XV
Lynn sortit de la maison et regarda le ciel. Le soleil était déjà très bas sur l’horizon et la lumière avait quelque chose d’irréel. Il n’y avait pas un souffle de vent. L’orage ne devait pas être loin.
Lynn ne pouvait plus différer. Il lui fallait aller à « Long Willows » pour faire part à Rowley de sa décision. Elle aurait pu lui envoyer un mot, mais elle préférait lui parler. Elle lui devait ça.

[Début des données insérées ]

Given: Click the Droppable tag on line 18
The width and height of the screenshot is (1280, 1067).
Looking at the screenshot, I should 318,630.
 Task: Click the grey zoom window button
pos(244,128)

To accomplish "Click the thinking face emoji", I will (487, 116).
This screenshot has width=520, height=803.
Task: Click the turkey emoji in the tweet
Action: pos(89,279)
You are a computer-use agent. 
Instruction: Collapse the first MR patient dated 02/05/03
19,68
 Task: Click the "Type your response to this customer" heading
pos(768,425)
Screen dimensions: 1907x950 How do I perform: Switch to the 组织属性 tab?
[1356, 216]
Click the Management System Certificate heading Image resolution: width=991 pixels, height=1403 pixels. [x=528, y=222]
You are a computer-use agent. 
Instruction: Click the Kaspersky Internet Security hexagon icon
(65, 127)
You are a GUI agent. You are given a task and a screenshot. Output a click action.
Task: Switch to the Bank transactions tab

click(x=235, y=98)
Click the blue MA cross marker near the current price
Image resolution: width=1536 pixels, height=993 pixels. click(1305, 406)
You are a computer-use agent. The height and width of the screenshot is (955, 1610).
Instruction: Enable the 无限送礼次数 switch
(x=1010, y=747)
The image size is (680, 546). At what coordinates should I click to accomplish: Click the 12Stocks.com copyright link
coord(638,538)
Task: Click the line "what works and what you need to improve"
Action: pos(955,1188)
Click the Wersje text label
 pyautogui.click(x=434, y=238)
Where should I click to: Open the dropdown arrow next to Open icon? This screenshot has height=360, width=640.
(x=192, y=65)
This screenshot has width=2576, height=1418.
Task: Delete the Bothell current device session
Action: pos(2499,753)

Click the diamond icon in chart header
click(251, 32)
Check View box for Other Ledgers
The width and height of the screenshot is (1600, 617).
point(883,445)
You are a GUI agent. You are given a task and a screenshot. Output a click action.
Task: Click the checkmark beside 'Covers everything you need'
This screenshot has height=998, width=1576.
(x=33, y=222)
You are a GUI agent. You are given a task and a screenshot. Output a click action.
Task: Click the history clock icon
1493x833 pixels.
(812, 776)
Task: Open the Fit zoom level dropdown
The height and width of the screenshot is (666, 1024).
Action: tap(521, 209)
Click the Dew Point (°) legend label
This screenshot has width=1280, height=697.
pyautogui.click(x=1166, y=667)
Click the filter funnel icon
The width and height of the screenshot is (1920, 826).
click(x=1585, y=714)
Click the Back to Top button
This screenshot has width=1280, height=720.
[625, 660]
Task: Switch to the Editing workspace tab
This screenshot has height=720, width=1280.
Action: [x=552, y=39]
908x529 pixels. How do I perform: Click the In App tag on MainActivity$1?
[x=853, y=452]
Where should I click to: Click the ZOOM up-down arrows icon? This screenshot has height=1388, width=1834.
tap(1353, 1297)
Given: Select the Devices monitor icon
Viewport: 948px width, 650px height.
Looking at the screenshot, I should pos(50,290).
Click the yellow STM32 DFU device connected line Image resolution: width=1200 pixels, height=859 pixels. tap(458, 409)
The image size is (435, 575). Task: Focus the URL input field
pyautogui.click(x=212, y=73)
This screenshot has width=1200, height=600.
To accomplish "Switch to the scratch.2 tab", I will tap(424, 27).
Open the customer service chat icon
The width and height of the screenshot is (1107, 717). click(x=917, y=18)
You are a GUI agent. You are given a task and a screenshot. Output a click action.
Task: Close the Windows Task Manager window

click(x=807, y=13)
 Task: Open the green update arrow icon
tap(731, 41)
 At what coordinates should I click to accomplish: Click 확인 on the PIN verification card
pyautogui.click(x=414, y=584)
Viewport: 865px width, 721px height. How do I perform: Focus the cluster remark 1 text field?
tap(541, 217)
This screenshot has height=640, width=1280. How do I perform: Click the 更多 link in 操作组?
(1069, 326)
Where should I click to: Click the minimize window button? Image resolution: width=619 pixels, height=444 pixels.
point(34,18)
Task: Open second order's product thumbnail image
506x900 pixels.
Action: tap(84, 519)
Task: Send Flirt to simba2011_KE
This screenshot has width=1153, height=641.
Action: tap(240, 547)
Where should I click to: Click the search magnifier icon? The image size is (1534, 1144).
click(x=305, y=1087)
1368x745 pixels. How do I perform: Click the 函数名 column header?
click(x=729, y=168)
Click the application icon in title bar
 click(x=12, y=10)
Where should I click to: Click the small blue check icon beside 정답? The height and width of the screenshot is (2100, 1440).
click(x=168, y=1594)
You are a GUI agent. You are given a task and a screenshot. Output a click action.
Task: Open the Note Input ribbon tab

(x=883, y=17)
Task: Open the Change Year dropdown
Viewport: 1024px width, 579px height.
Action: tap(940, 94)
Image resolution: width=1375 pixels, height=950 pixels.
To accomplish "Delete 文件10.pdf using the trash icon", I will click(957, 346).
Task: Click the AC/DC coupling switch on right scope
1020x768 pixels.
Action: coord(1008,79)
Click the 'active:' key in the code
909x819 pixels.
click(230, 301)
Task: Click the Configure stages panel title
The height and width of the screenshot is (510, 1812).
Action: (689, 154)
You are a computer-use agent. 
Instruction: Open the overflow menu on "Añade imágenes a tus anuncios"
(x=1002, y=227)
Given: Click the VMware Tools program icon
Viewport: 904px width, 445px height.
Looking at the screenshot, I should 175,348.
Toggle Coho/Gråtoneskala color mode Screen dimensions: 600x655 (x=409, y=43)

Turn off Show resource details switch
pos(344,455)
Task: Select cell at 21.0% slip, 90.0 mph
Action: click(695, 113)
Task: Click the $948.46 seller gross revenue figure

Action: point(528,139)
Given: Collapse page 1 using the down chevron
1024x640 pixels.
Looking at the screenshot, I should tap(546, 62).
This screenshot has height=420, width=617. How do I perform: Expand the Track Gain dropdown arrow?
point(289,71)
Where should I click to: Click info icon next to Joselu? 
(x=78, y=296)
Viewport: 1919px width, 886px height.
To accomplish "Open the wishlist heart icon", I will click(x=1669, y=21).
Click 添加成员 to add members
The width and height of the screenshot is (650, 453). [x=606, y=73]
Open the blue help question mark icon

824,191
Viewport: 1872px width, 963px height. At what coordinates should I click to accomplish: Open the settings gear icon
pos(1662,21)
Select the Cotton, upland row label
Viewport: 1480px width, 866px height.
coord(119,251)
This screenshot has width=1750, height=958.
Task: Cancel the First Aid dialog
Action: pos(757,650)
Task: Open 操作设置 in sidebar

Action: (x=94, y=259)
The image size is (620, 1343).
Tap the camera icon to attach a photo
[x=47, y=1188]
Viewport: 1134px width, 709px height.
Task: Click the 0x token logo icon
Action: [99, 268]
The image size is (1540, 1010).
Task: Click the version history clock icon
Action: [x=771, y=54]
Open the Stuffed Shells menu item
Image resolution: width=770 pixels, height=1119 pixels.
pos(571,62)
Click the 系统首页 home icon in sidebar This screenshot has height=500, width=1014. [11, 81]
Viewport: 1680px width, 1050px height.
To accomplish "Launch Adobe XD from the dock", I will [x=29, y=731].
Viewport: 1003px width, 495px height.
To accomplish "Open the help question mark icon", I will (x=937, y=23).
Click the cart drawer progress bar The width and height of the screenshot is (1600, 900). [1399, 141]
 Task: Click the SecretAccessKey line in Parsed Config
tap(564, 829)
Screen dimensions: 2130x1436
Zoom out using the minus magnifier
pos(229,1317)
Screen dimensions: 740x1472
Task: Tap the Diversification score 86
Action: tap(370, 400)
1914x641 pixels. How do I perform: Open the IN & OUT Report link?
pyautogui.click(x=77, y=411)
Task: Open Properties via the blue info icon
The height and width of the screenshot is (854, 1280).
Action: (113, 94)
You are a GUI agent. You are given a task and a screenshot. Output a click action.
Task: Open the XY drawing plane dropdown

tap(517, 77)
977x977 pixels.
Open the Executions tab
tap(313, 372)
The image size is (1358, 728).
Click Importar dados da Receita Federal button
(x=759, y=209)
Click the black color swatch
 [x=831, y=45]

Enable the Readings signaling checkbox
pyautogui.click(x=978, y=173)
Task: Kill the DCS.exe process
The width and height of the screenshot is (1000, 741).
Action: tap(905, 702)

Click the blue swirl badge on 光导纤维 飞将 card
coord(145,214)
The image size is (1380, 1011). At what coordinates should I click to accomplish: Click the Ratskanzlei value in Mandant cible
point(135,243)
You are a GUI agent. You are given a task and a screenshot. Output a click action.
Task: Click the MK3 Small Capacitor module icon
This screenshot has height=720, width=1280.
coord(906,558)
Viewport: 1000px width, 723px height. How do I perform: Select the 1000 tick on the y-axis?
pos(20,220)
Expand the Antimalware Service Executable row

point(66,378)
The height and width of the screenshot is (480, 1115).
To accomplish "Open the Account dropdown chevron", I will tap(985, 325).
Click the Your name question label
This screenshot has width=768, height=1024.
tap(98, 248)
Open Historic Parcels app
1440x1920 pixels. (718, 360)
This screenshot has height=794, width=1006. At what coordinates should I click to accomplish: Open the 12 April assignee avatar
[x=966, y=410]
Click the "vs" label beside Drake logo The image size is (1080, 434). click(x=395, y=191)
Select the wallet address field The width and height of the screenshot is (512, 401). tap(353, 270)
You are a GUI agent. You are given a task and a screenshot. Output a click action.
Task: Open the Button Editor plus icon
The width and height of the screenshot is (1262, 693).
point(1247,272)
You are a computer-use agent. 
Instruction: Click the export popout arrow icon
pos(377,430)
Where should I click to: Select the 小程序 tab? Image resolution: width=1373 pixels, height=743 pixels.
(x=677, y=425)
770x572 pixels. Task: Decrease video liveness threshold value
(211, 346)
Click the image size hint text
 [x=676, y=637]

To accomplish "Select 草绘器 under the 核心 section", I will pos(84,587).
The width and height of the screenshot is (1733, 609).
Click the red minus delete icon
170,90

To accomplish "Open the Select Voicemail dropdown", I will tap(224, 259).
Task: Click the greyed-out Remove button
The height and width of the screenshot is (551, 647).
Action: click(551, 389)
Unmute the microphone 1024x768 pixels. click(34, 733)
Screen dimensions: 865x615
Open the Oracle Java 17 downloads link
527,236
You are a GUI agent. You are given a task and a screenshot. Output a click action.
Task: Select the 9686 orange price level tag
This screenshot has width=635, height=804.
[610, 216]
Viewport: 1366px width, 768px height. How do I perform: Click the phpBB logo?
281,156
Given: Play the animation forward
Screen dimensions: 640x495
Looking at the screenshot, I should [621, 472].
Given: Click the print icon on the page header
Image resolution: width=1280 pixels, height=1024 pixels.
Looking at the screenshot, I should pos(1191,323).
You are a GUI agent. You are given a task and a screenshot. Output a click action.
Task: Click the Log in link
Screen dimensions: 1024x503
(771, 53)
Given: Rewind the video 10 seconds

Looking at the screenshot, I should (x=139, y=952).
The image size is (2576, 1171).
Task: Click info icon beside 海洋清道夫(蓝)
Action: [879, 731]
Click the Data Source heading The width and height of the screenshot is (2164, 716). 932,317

Quant à sa résolution, elle était prise et bien prise. Elle se le répétait sans joie. Ce monde qui avait été le sien, elle allait lui dire adieu pour toujours. Elle ne regrettait rien, mais elle ne se faisait pas d’illusions. Avec David, elle mènerait une vie aventureuse qui pouvait fort bien mal tourner. Il l’avait prévenue au téléphone, le soir du meurtre.
Et tout à l’heure encore…
— Mon intention était vraiment de sortir de votre existence, lui avait-il dit. Je me suis aperçu que c’était impossible, que je ne pouvais pas vous laisser derrière moi. Nous irons à Londres et nous nous marierons là-bas. Rowley apprendra la nouvelle quand vous serez déjà Mrs David Hunter.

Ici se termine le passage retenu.